▸ Work instruction: Within the entries below, find each line containing the word "avatar" and copy it.

▸ Data provided:
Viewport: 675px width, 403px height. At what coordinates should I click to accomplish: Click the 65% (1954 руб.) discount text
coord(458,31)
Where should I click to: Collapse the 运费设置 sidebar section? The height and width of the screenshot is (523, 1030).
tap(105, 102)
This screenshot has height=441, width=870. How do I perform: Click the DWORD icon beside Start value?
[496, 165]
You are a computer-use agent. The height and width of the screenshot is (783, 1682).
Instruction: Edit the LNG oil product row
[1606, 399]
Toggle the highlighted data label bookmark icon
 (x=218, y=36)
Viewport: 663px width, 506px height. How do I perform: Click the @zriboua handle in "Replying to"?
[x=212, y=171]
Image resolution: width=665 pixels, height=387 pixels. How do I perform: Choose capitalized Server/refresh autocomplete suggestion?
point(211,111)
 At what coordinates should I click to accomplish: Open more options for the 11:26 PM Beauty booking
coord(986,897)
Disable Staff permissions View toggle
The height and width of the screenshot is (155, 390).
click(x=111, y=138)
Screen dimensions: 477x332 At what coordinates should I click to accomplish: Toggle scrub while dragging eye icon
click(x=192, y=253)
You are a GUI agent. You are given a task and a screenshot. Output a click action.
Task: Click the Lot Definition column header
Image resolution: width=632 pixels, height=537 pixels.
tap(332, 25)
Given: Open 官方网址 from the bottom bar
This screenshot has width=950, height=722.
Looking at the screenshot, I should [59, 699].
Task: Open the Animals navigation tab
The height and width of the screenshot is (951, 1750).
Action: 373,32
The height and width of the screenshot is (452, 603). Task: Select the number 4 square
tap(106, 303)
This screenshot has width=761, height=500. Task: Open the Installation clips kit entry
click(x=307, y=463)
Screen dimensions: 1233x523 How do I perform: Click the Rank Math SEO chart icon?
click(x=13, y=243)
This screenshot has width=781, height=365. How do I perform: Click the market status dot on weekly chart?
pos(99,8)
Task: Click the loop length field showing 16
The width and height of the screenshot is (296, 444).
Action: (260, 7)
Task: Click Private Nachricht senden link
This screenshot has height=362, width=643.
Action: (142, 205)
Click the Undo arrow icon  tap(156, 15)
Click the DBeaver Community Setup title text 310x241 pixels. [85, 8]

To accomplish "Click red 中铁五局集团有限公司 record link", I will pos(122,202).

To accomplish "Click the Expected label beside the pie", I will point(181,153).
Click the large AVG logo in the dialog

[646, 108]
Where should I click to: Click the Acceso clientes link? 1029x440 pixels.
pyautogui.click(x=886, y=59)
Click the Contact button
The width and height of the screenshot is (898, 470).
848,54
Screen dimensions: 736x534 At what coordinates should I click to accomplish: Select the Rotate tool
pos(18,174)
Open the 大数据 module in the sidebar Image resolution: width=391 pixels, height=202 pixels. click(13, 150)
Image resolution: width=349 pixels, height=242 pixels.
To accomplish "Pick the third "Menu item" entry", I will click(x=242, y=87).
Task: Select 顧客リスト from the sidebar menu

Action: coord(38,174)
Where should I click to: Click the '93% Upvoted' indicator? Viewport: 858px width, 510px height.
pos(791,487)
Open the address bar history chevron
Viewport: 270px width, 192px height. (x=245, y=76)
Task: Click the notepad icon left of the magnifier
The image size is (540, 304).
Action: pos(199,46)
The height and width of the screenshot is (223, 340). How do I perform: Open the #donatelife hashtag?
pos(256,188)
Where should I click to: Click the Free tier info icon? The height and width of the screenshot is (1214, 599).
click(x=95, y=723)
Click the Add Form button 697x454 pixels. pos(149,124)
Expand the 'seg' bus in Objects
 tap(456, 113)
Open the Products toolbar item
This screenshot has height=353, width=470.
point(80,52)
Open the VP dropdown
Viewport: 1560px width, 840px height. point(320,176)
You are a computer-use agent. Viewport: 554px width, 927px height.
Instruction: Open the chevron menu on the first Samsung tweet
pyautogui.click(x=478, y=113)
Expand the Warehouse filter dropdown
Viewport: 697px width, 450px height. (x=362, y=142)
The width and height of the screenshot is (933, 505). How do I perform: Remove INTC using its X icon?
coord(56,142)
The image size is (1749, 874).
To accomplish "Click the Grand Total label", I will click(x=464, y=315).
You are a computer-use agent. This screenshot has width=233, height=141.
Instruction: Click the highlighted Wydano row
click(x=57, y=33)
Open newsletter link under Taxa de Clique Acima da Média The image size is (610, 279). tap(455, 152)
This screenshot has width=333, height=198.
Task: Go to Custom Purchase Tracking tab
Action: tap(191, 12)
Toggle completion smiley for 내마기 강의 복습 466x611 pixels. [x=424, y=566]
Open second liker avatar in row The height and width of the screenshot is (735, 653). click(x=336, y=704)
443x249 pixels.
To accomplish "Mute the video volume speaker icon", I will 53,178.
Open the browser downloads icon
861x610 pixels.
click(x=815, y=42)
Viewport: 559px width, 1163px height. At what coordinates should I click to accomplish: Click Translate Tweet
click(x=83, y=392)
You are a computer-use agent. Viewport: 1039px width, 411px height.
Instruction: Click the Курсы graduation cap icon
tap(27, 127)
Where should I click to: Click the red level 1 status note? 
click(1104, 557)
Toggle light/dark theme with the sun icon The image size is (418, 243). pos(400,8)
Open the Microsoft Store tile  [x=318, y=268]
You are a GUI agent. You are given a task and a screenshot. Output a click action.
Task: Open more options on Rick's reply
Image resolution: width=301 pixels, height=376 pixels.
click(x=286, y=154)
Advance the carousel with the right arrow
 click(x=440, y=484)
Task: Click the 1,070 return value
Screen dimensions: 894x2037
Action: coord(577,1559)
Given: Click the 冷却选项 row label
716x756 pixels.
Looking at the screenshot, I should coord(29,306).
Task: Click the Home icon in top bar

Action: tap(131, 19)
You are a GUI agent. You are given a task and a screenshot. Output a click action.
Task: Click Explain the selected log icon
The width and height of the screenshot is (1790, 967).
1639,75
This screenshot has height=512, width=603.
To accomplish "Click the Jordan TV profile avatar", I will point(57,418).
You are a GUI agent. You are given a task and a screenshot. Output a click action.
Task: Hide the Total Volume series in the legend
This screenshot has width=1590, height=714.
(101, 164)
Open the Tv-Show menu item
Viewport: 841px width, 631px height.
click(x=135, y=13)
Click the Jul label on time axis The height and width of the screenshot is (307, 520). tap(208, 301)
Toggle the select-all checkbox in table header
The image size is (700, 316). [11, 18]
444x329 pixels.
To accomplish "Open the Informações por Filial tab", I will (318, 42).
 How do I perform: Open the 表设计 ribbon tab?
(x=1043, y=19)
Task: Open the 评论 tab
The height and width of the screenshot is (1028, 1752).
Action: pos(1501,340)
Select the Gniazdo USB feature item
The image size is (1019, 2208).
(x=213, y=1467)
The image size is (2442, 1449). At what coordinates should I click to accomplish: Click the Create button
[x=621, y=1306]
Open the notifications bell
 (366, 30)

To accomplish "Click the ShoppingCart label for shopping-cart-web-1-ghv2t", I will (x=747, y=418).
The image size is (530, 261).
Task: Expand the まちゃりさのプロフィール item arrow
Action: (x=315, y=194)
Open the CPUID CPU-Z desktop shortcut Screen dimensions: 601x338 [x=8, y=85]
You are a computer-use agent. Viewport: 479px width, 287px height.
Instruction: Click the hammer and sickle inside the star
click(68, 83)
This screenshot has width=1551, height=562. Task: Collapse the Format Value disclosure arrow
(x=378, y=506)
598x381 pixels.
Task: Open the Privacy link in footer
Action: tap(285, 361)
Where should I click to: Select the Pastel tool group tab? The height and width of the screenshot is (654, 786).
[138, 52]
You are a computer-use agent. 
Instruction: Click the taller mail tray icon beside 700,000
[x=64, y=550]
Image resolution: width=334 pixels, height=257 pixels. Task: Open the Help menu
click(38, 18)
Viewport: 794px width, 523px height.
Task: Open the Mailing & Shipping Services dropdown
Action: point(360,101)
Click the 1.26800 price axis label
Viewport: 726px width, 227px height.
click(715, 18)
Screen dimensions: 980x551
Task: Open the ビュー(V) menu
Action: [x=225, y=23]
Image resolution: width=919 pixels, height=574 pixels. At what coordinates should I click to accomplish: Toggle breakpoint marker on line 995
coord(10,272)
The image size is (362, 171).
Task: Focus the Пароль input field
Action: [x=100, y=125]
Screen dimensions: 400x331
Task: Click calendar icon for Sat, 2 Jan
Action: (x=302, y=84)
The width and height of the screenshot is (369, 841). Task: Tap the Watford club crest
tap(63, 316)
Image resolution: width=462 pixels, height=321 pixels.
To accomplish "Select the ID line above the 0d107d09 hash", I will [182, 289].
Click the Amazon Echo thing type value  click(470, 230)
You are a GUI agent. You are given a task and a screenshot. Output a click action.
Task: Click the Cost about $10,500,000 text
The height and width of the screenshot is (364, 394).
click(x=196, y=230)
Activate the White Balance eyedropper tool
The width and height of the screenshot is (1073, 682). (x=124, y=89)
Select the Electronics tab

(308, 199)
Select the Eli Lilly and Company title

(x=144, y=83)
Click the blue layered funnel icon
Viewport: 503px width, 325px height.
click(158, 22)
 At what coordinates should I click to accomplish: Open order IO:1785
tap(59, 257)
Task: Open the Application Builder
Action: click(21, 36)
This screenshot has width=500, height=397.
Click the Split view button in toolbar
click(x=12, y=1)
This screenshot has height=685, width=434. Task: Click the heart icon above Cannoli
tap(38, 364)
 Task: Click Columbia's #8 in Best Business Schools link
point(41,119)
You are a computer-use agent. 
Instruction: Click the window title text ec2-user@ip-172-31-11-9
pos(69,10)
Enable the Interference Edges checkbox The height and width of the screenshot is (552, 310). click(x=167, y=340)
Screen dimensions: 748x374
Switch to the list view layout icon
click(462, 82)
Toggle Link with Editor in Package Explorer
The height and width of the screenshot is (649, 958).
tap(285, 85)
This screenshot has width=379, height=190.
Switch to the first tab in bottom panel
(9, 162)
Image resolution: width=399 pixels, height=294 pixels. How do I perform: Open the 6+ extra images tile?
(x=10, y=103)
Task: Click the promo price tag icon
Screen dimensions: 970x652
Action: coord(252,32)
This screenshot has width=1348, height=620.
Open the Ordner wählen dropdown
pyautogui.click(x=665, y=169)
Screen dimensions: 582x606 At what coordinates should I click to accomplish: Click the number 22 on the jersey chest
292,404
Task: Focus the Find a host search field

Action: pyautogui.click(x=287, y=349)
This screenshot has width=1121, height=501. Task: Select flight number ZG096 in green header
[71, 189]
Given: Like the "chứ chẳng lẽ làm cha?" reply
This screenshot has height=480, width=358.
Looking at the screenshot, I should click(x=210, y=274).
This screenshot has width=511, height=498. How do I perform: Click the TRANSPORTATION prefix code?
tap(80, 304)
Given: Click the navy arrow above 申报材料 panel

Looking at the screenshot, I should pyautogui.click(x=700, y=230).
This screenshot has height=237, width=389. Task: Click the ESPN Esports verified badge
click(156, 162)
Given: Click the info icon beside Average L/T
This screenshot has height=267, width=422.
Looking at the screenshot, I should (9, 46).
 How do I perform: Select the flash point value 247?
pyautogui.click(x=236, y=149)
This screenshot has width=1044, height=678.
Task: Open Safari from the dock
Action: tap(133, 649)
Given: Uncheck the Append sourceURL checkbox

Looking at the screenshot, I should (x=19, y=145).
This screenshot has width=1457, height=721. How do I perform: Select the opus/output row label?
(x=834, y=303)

▸ Solution:
Open second liker avatar in row The height and width of the screenshot is (735, 653). click(x=336, y=704)
To accomplish "Click the Jordan TV profile avatar", I will point(57,418).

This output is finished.